Join Peggy Fisher for an in-depth discussion in this video Sorting arrays, part of Learning Java.
- It is often necessary to have an array in sorted order, especially if you want to later use it with a binary search on the array, which requires the array to be sorted first. There are many different algorithms available for sorting. In this segment we're going to go through a few of the most popular. Let's start with a selection sort. The selection sort starts with the first value in the array and then compares it to the remaining items, searching for the smallest if we're trying to sort in ascending order, or searching for the largest if we're trying to sort in descending order value in the list.
Once it is located, it swaps the two values. It continues this process, looking for the next value until the entire list is sorted. The selection sort requires a nested loop. We'll take a look at the two nested loops when we look at the program source code. The number of times the sort passes through the array is always one less than the number of items in the array. In the selection sort the inner loop finds the next smallest or largest value, and the outer loop places that value into its proper location.
Let's look at an example program. In this program you can see in the main we declare an array of random numbers. We call the selection sort method, passing the array. Let's scroll down to the method. In the selection sort method you can see we have our outer loop, which actually starts at the end of the array and works its way towards the beginning. Then the inner loop starts with the very first element and compares it to all the remaining elements in the array, trying to find the smallest number.
After it's done, it swaps the two values. These three statements are used to swap two values. Let's run the program so we can see how it works. You can see here's our original array, and then we're going to print out the sorted array when we're done. As you can tell, this array actually sorted them in descending order. So 99 was the largest number and four was the smallest. Here's another example of the selection sort process. If we started with a smaller array of five elements, the first time through the array would choose the two as the smallest number and swap it with the 15.
Then it swaps three and four, then 15 and four, and finally it tries to swap 25, but it was already in the right spot. As you can see, it executed four iterations. As I mentioned earlier, there is another sort called the insertion sort. This sort can be compared to organizing a handful of playing cards. Let's say that you start with one card, you continue to pick up the next random card one at a time. As you pick up each card, you insert it into its correct position in your hand of organized cards.
The insertion sort splits an array into two sub-arrays. The first sub-array, like the cards in your hand, is always sorted and increases in size as the sort continues. The second sub-array, like the cards to be picked up, is unsorted and it contains all the elements yet to be inserted into the first sub-array and decreases in size as the sort continues. The insertion sort passes through the entire array only one time. The insertion sort can be very fast and efficient when used with smaller arrays.
Unfortunately, it loses its efficiency when dealing with large amounts of data.
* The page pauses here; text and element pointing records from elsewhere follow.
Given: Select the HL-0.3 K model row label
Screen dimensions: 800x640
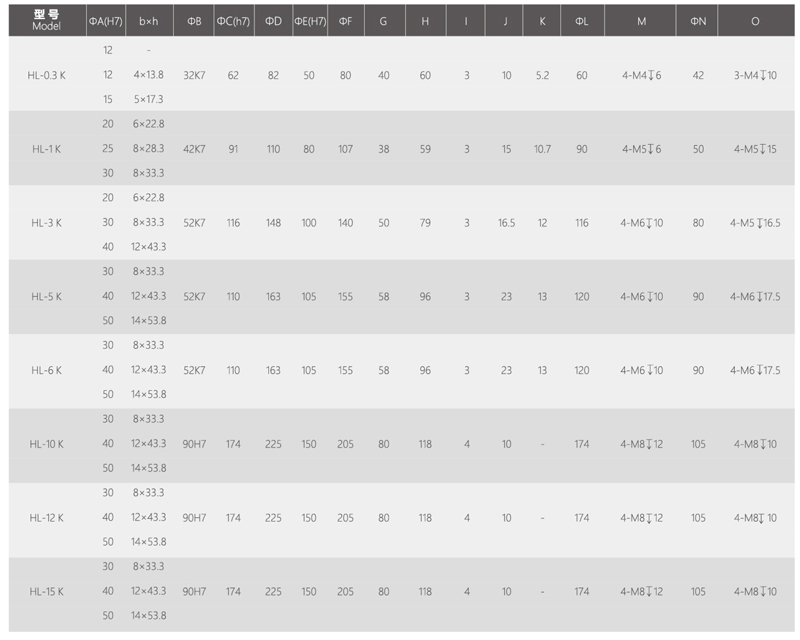Looking at the screenshot, I should click(46, 76).

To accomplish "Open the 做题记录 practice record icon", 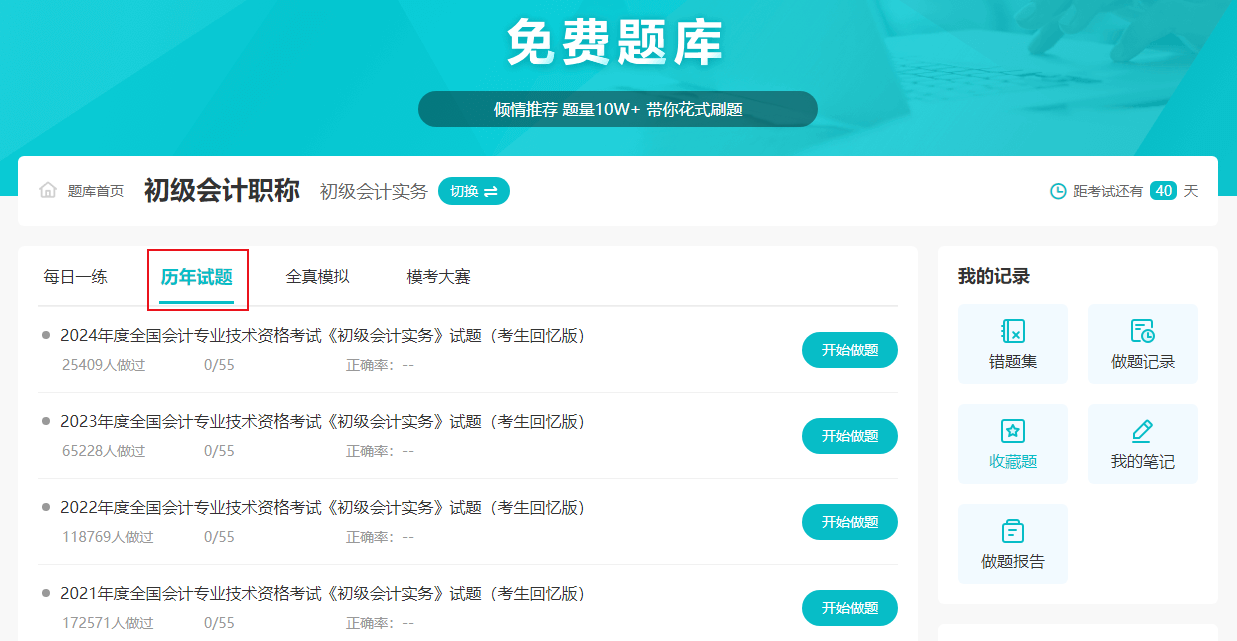I will 1142,333.

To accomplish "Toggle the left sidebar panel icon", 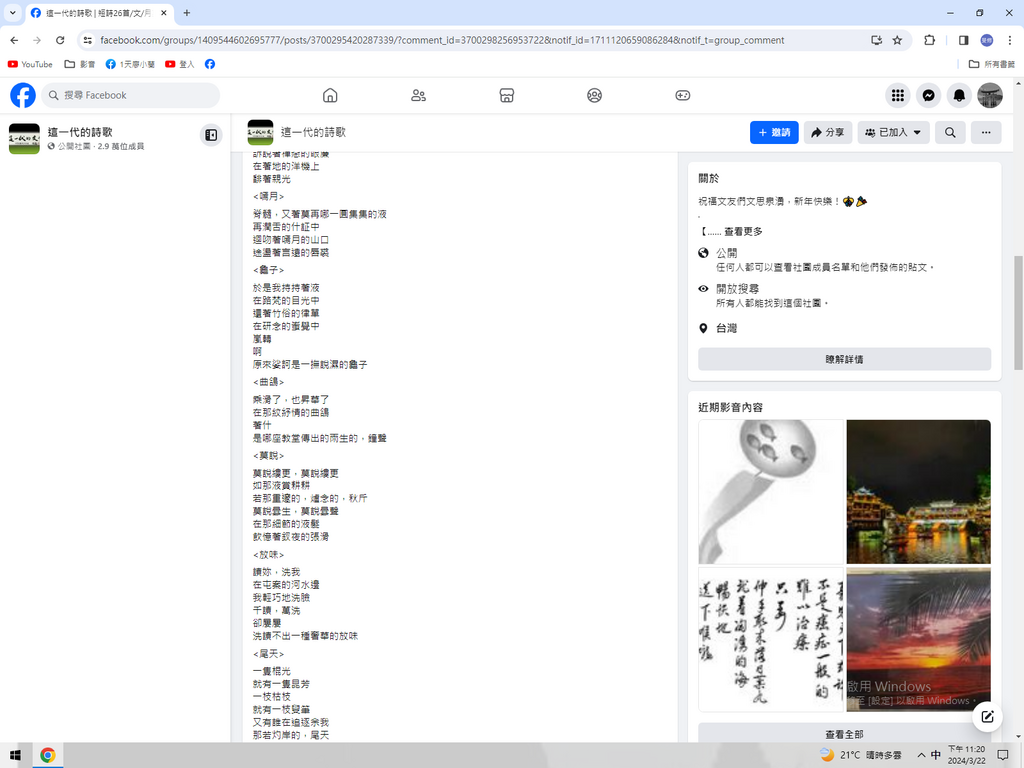I will [x=211, y=135].
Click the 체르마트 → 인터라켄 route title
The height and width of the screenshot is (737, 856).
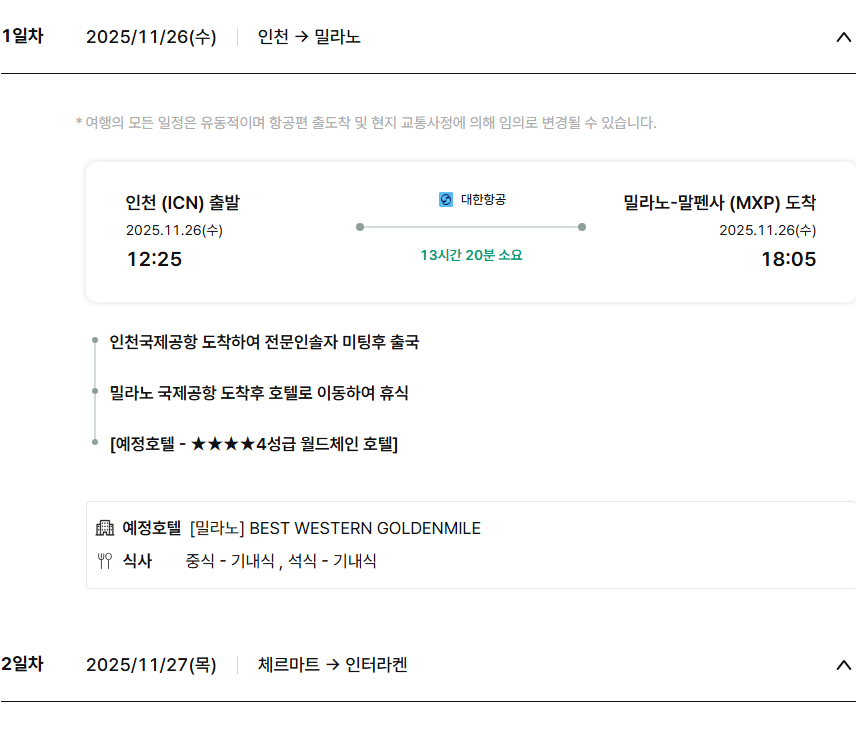click(332, 664)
Here's how the insertion sort works. We're starting with that same five element array. This time the first thing it does is compare 15 and four and put them in order. Now it includes the two. Now it included the three and put the three between the two and the four, and finally it included the 15, and the 25 was already in the right position. Let's look at an example program for the insertion sort. As you can see, I'm using the same array that I used for the selection sort.
I also have a method here declared for the insertion sort. Let's scroll down to look at that method. This also has an inner and an outer loop. The outer loop here is starting with the first position. Notice that it starts with one and not zero because it's going to break the array up into little sub-arrays, and the sub-array at position zero is already sorted. Then it goes to the inner loop to see if the next value needs to be inserted somewhere in the sub-array. When you're done, the array is sorted. Let's try running this program as well.
It looks a lot like the results of the selection sort. We started by putting 99 as the first element because this is sorting it in descending order. Okay, in this segment we reviewed two of the most common sorting algorithms used, but I want to make sure you know there are more, such as a bubble sort, a quick sort, and a merge sort.